TASK GOAL
Can you write out the SQL string-functions walkthrough below word for word, in full?
---------- SOURCE PASSAGE
SELECT ltrim('     Hello World') AS result

+-----------+
|     result|
+-----------+
|Hello World|
+-----------+



In [22]:
%%sql

SELECT rtrim('     Hello World       ') AS result

+----------------+
|          result|
+----------------+
|     Hello World|
+----------------+



In [23]:
%%sql

SELECT length(trim('     Hello World       ')) AS result

+------+
|result|
+------+
|    11|
+------+



Let us understand how to use padding to pad characters to a string.

* Let us assume that there are 3 fields - year, month and date which are of type integer.
* If we have to concatenate all the 3 fields and create a date, we might have to pad month and date with 0.
* `lpad` is used more often than `rpad` especially when we try to build the date from separate columns.

In [24]:
%%sql

SELECT 2013 AS year, 7 AS month, 25 AS myDate

+----+-----+------+
|year|month|myDate|
+----+-----+------+
|2013|    7|    25|
+----+-----+------+



In [25]:
%%sql

SELECT lpad(7, 2, 0) AS result

+------+
|result|
+------+
|    07|
+------+



In [26]:
%%sql

SELECT lpad(10, 2, 0) AS result

+------+
|result|
+------+
|    10|
+------+



In [27]:
%%sql

SELECT lpad(100, 2, 0) AS result

+------+
|result|
+------+
|    10|
+------+



### Reverse and Concatenating multiple strings

Let us understand how to reverse a string as well as concatenate multiple strings.
--------------------
---------- DATASET EXCERPT
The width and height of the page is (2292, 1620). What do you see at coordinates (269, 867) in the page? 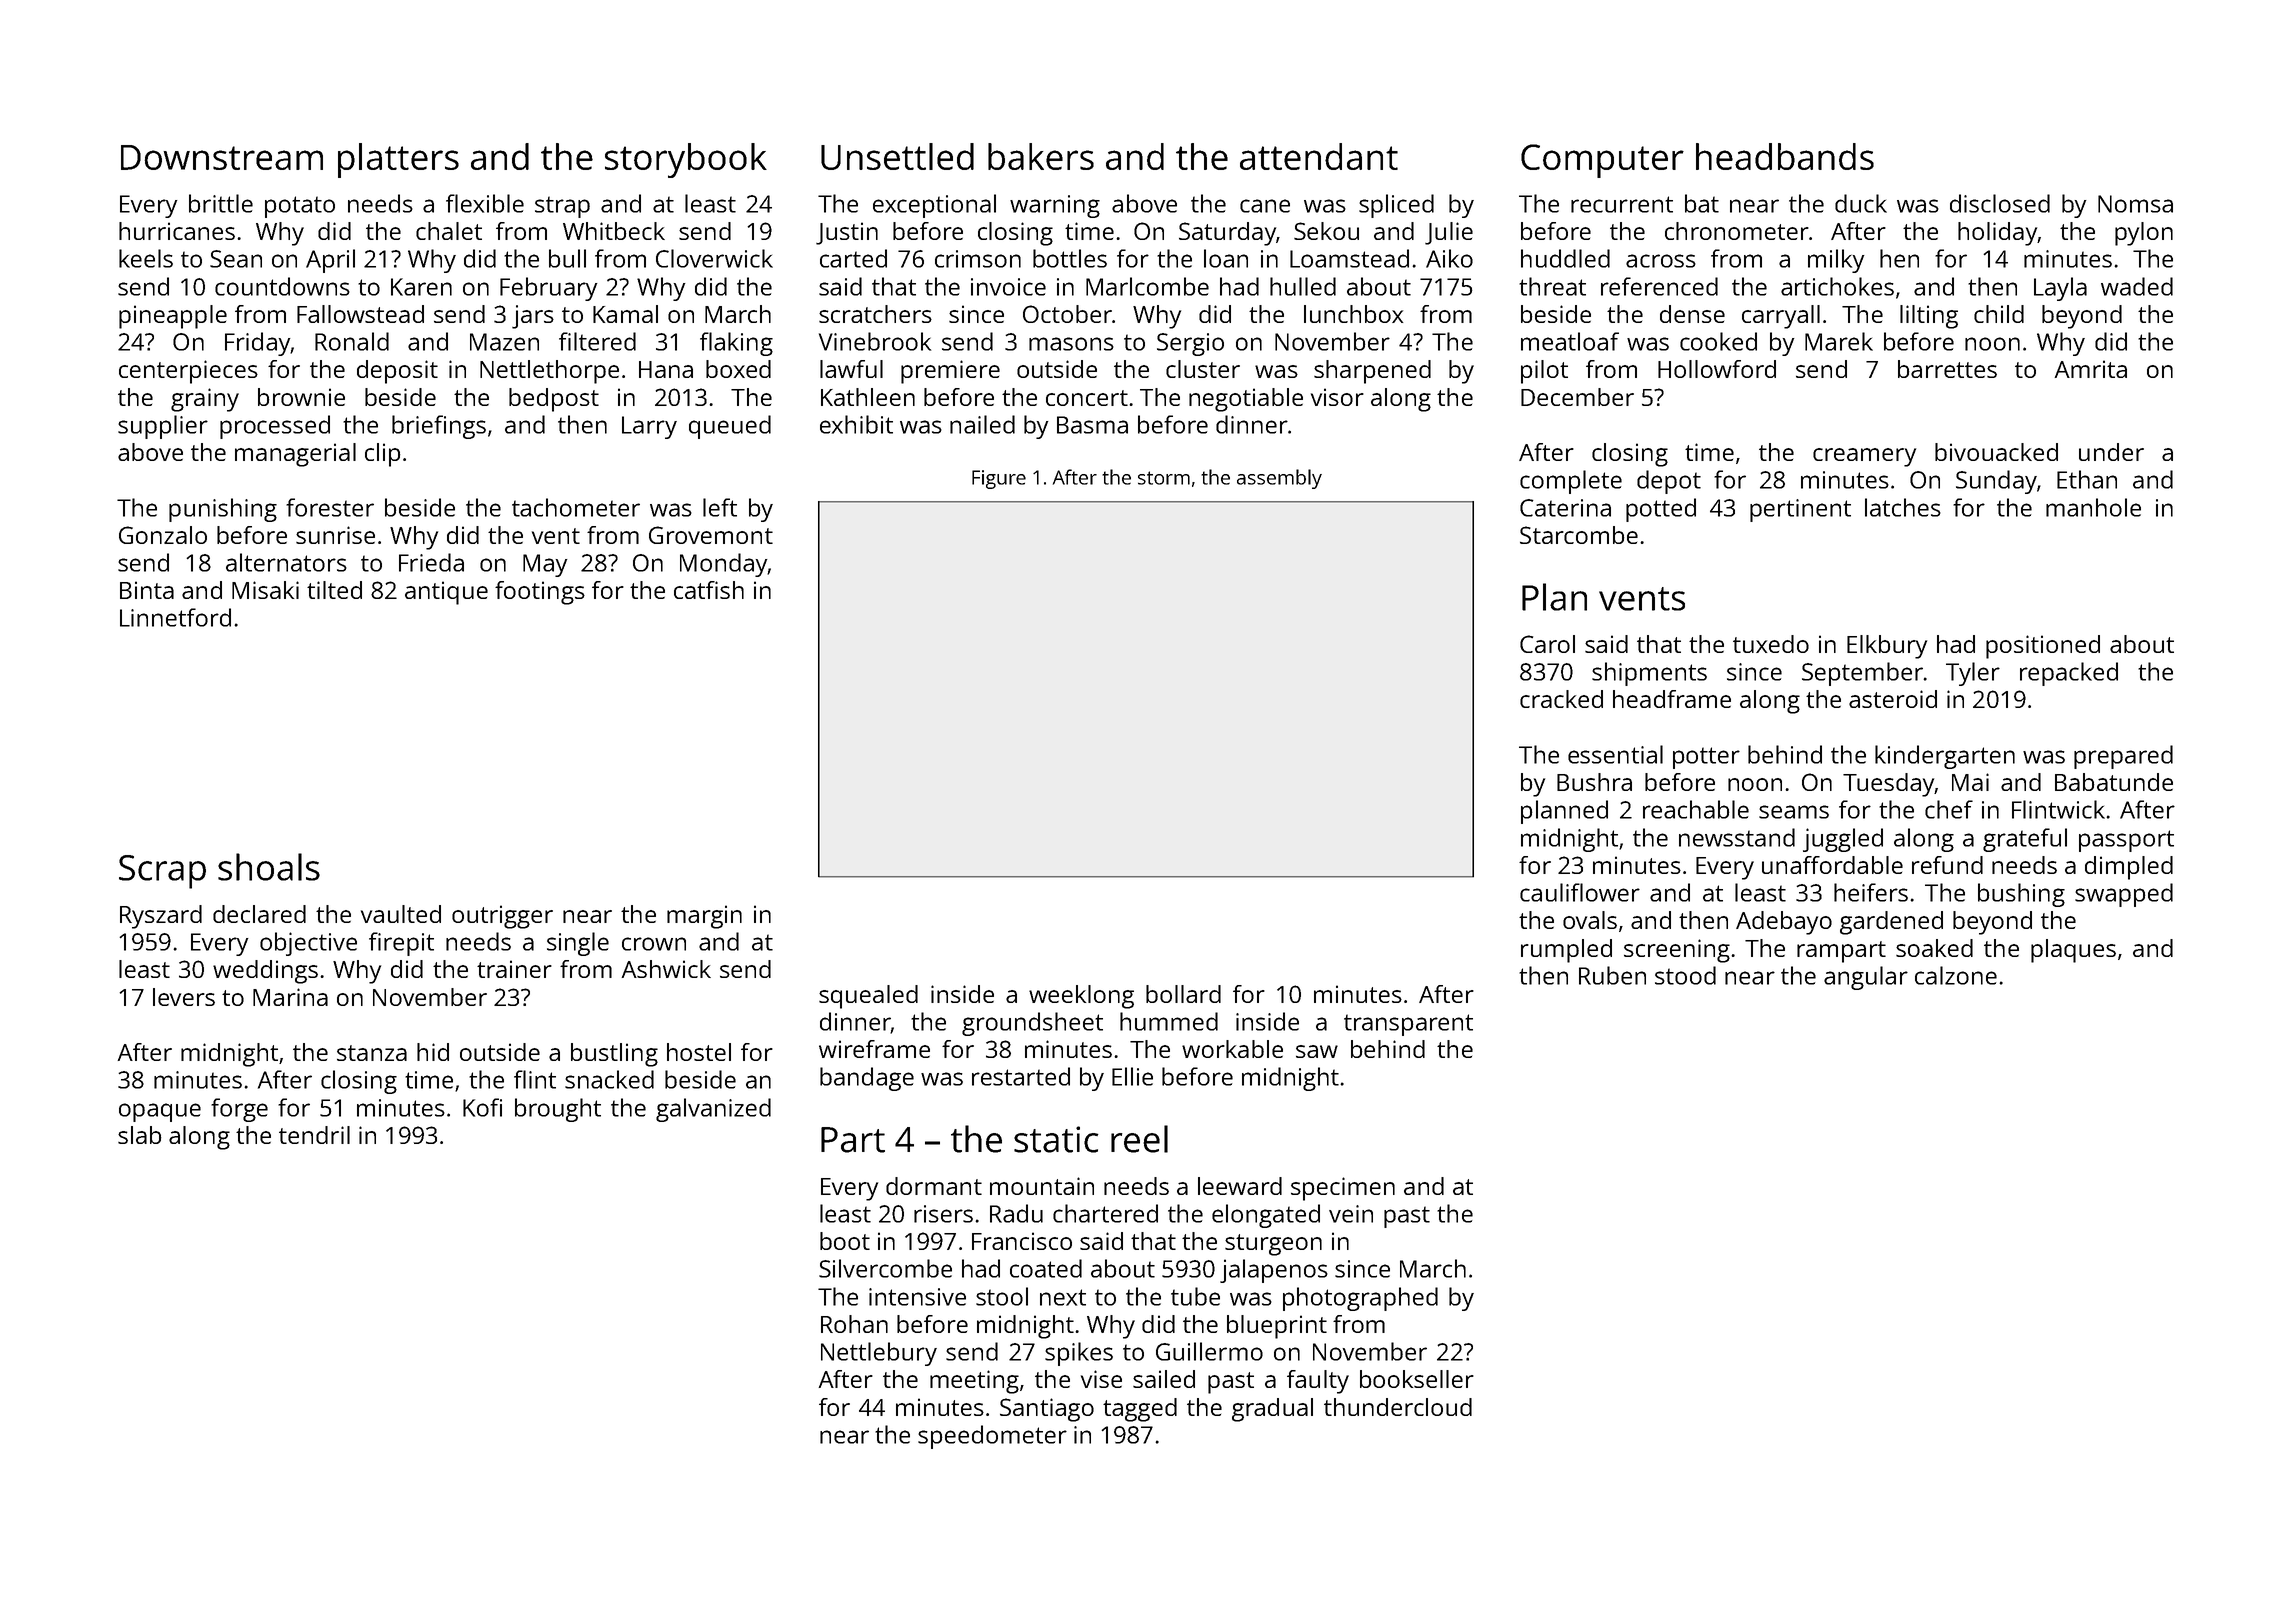
I see `shoals` at bounding box center [269, 867].
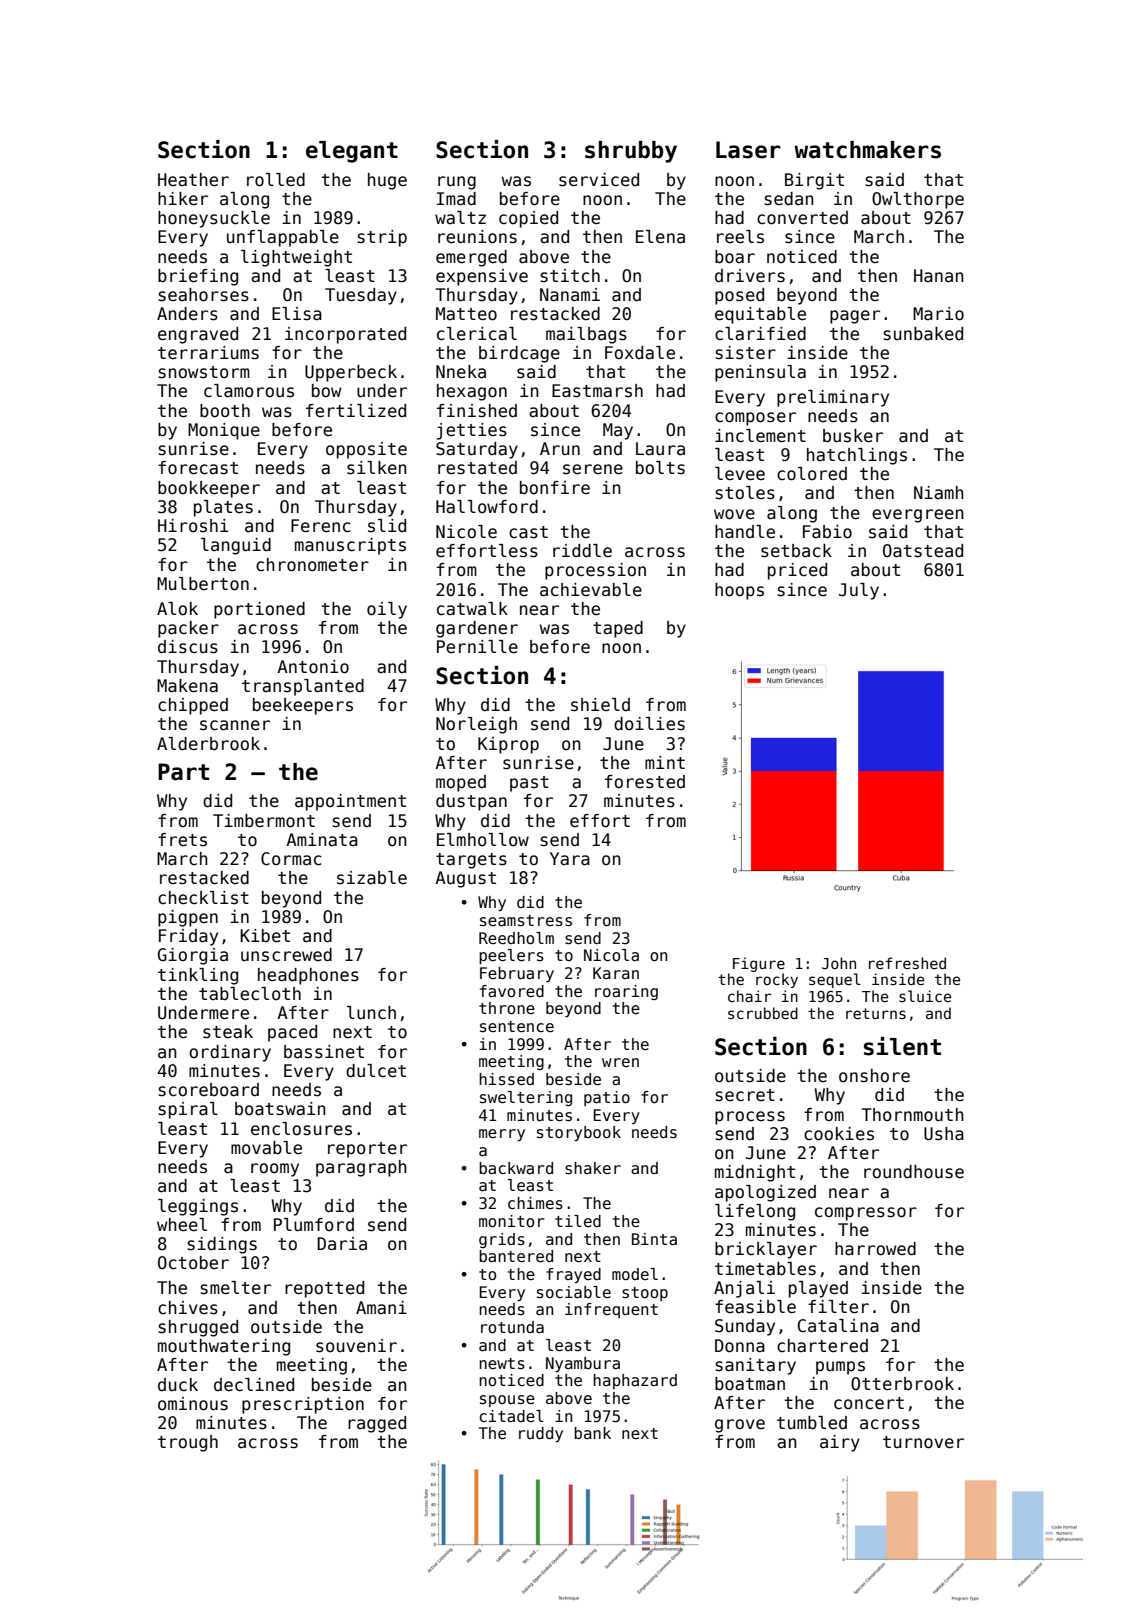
--------------------
TASK RESPONSE
SELECT ltrim('     Hello World') AS result

+-----------+
|     result|
+-----------+
|Hello World|
+-----------+



In [22]:
%%sql

SELECT rtrim('     Hello World       ') AS result

+----------------+
|          result|
+----------------+
|     Hello World|
+----------------+



In [23]:
%%sql

SELECT length(trim('     Hello World       ')) AS result

+------+
|result|
+------+
|    11|
+------+



Let us understand how to use padding to pad characters to a string.

* Let us assume that there are 3 fields - year, month and date which are of type integer.
* If we have to concatenate all the 3 fields and create a date, we might have to pad month and date with 0.
* `lpad` is used more often than `rpad` especially when we try to build the date from separate columns.

In [24]:
%%sql

SELECT 2013 AS year, 7 AS month, 25 AS myDate

+----+-----+------+
|year|month|myDate|
+----+-----+------+
|2013|    7|    25|
+----+-----+------+



In [25]:
%%sql

SELECT lpad(7, 2, 0) AS result

+------+
|result|
+------+
|    07|
+------+



In [26]:
%%sql

SELECT lpad(10, 2, 0) AS result

+------+
|result|
+------+
|    10|
+------+



In [27]:
%%sql

SELECT lpad(100, 2, 0) AS result

+------+
|result|
+------+
|    10|
+------+



### Reverse and Concatenating multiple strings

Let us understand how to reverse a string as well as concatenate multiple strings.